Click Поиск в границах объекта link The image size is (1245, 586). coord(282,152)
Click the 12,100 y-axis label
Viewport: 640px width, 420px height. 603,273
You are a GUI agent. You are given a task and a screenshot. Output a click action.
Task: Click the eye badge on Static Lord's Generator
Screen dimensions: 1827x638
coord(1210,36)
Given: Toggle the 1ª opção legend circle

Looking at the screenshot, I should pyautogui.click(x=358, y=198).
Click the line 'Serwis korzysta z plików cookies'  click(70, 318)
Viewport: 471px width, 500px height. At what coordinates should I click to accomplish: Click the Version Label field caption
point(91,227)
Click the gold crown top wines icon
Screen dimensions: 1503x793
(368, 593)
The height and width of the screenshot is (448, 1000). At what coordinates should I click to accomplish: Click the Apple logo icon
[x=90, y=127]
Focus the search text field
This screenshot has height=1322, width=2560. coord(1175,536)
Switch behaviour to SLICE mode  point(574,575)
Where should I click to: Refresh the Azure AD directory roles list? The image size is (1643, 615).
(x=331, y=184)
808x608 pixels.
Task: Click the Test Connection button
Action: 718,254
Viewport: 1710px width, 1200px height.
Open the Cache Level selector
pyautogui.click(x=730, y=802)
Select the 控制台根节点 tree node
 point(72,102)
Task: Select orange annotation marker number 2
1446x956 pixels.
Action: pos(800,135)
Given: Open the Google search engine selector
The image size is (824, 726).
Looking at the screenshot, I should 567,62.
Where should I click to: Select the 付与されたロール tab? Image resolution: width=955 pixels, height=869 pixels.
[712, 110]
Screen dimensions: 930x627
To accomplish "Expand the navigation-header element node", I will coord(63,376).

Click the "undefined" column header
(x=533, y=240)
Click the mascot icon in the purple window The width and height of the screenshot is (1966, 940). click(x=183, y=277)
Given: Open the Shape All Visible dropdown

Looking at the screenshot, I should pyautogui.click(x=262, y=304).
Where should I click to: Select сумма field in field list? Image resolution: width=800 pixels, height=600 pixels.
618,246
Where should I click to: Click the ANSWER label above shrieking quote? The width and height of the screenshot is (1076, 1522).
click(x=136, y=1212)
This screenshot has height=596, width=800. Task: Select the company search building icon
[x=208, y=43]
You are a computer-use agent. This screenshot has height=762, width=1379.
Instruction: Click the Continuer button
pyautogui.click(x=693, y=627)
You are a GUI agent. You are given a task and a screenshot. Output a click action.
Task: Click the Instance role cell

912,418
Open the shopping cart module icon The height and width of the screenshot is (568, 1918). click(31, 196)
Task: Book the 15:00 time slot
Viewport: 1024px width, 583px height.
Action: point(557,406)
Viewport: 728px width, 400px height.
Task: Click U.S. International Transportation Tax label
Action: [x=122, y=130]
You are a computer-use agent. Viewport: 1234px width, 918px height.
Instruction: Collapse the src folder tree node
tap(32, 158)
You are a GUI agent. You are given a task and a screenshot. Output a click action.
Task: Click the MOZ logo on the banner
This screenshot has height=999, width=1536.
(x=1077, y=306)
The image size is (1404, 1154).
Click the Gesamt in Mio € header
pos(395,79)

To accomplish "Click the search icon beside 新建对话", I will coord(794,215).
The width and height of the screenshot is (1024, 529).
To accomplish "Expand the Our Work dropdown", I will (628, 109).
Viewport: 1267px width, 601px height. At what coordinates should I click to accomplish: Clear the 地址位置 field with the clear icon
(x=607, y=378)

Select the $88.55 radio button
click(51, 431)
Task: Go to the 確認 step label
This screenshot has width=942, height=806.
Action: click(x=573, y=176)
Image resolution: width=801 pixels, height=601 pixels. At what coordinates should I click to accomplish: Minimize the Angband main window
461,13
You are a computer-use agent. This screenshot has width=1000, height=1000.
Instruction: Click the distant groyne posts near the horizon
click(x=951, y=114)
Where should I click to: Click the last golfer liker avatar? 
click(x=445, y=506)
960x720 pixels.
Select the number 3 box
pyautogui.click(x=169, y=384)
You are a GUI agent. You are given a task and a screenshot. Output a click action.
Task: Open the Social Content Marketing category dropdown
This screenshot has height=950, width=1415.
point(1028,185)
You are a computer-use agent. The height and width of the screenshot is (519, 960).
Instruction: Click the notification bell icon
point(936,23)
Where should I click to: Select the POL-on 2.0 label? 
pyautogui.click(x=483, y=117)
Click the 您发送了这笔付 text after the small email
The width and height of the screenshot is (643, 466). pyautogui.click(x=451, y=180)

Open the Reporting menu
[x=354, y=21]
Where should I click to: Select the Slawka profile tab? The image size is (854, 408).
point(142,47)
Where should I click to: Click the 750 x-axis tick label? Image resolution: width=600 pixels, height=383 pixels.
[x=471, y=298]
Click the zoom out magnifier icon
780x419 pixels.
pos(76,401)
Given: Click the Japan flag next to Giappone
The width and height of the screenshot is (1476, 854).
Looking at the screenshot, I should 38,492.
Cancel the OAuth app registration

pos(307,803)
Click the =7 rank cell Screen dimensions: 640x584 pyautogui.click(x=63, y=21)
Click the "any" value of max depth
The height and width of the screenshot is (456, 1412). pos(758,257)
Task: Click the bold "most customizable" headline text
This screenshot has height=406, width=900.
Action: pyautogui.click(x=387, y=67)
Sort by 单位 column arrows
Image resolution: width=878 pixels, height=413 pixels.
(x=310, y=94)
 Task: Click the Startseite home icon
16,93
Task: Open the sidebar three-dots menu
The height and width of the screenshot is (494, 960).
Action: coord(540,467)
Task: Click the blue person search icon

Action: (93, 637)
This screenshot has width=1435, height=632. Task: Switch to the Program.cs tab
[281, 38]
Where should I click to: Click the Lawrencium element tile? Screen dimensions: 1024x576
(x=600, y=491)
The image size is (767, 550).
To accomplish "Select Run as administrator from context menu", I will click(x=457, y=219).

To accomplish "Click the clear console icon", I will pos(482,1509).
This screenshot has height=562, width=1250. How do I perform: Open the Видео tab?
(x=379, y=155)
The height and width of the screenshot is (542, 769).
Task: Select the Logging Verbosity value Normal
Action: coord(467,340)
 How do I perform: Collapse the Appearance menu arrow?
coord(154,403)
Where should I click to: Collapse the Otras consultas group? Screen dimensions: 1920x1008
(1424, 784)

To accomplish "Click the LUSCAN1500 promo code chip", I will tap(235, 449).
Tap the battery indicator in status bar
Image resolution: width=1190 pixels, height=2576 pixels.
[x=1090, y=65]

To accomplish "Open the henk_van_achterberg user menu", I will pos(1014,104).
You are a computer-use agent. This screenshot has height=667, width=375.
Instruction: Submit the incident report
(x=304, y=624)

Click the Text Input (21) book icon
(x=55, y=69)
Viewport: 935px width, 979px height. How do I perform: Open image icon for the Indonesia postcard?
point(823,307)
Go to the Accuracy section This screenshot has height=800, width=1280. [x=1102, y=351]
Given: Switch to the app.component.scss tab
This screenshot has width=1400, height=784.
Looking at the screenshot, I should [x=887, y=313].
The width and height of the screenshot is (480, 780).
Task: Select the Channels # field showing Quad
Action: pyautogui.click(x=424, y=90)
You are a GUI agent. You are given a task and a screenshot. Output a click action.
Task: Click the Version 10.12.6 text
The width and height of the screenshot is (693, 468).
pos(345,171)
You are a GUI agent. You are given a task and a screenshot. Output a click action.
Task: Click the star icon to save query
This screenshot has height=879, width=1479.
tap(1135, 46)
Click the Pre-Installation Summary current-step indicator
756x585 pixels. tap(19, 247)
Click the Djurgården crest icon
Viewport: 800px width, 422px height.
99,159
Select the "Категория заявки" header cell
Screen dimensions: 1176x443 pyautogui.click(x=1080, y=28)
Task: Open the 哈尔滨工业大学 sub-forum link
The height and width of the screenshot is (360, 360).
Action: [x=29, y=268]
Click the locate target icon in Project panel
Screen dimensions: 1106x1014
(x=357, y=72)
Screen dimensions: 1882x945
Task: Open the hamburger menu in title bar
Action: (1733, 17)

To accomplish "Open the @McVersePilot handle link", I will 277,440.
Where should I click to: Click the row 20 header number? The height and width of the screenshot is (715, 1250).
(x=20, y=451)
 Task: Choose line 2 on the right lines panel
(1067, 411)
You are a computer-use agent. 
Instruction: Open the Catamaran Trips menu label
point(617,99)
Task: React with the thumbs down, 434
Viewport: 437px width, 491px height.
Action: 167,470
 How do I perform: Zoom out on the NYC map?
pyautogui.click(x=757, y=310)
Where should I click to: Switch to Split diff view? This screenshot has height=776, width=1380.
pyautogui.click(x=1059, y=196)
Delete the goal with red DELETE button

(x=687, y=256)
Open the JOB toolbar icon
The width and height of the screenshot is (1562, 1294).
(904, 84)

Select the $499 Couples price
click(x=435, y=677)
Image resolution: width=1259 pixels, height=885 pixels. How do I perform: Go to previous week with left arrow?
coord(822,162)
────────
» TO DO:
Whenever the word "computer" appears in a line above, copy that line.

» EXERCISE SOLUTION:
You are a computer-use agent. This screenshot has height=762, width=1379.
You are a computer-use agent. Viewport: 1234px width, 918px height.
You are a computer-use agent. This screenshot has width=1000, height=1000.
You are a computer-use agent. The height and width of the screenshot is (519, 960).
You are a computer-use agent. This screenshot has height=667, width=375.
You are a computer-use agent. 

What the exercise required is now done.